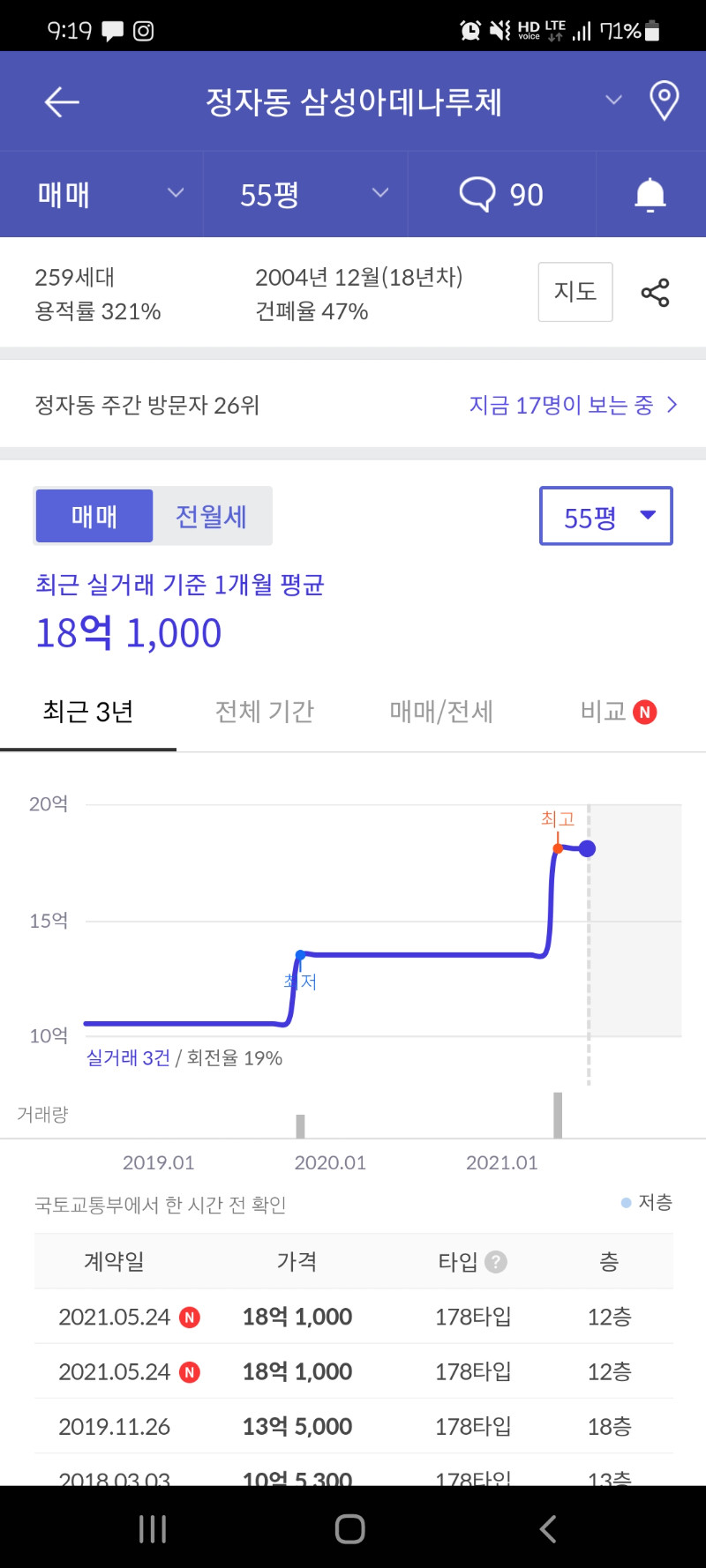
Task: Tap the share icon
Action: tap(655, 293)
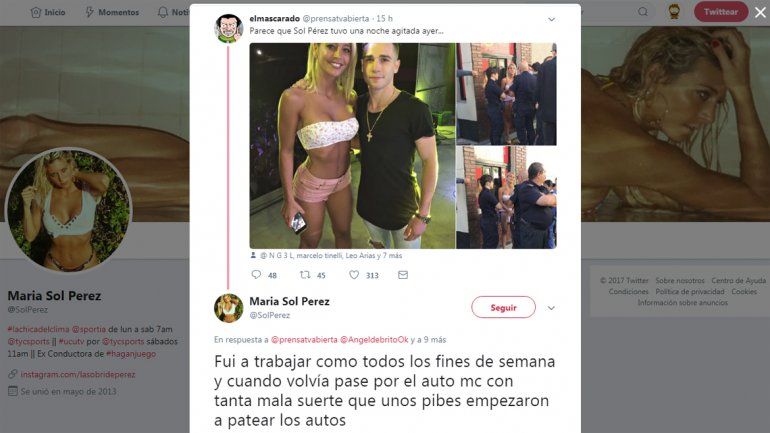Image resolution: width=770 pixels, height=433 pixels.
Task: Retweet elmascarado's tweet
Action: point(305,275)
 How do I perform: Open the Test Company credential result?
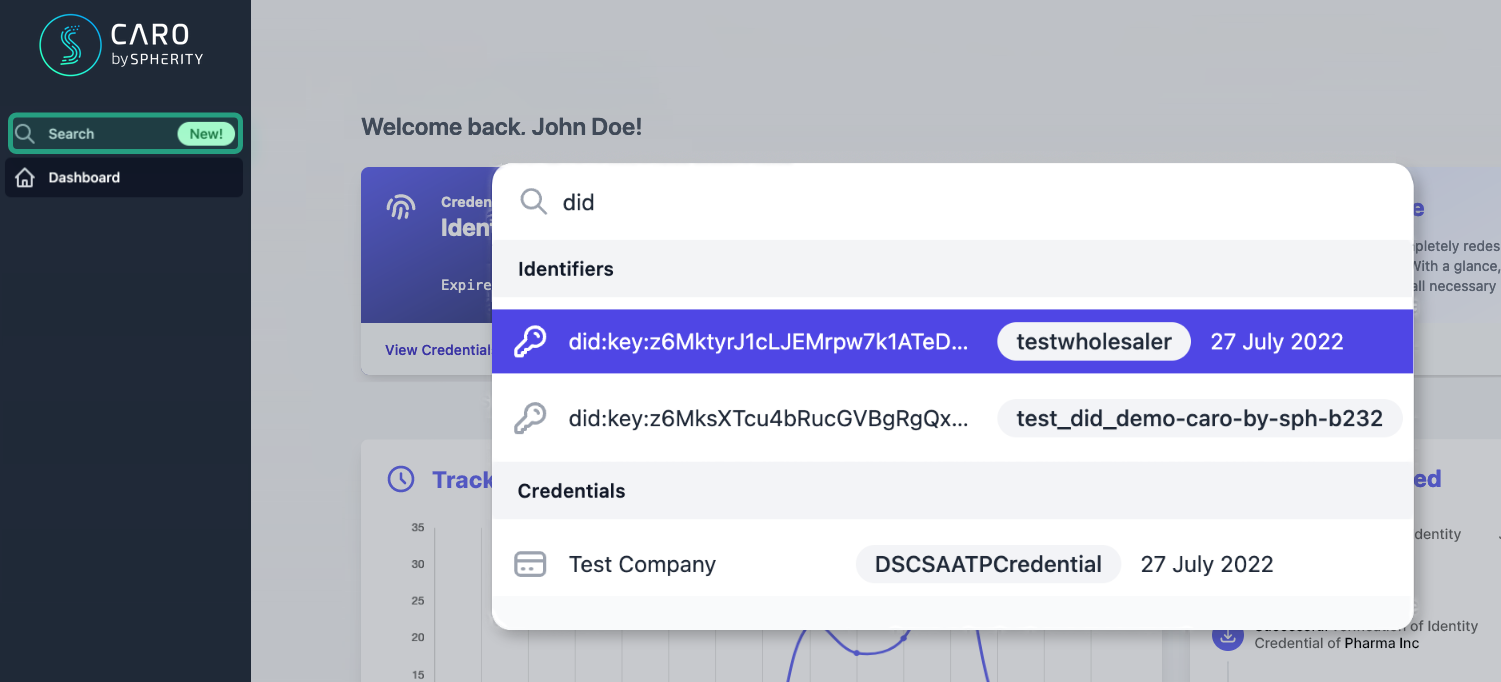click(642, 564)
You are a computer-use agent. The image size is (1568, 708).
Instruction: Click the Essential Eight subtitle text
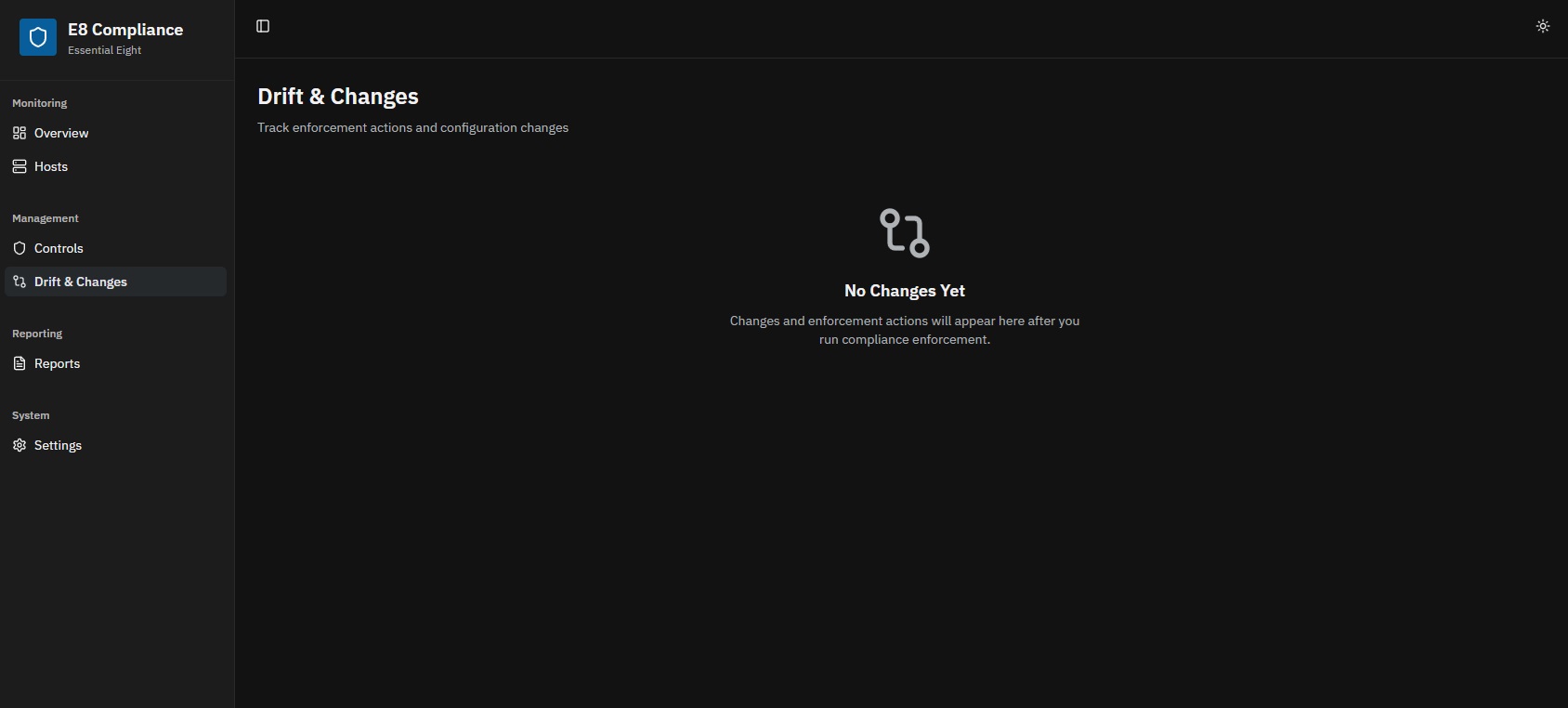pos(104,50)
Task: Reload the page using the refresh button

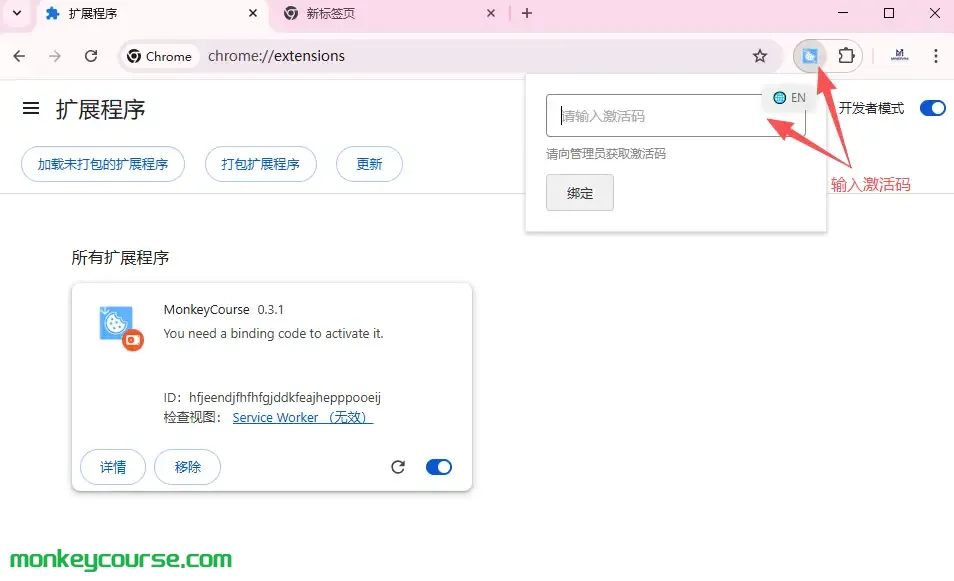Action: [91, 56]
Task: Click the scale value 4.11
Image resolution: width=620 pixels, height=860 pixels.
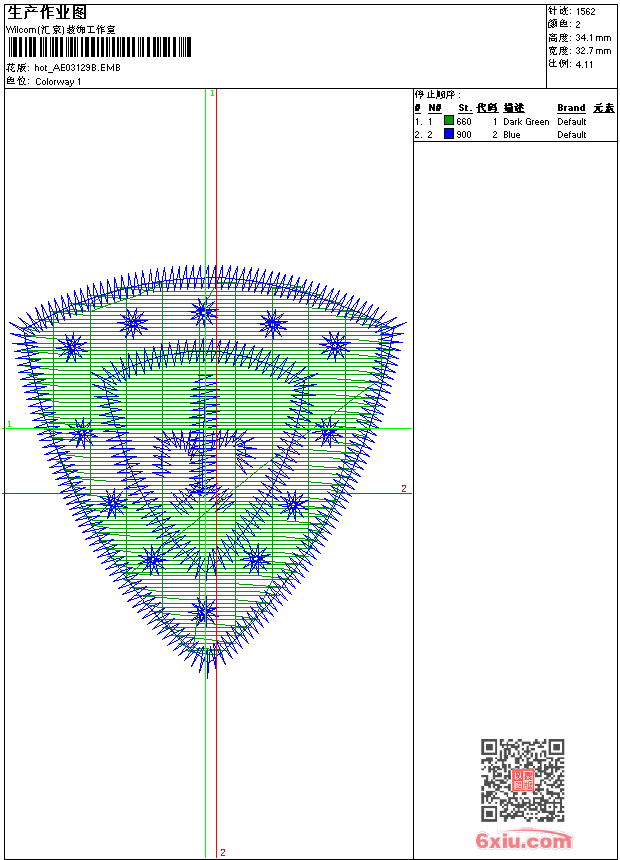Action: coord(585,63)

——

Problem to work on: From the line with "How do I perform: Open" up to and including the line with "Task: Click the scale value 4.11" above, retype every line exactly and nothing more; leave out the pictures.

Task response:
 How do I perform: Open the Test Company credential result?
click(642, 564)
You are a computer-use agent. The image size is (1568, 708).
Instruction: Click the Essential Eight subtitle text
pos(104,50)
Task: Reload the page using the refresh button

Action: [91, 56]
Task: Click the scale value 4.11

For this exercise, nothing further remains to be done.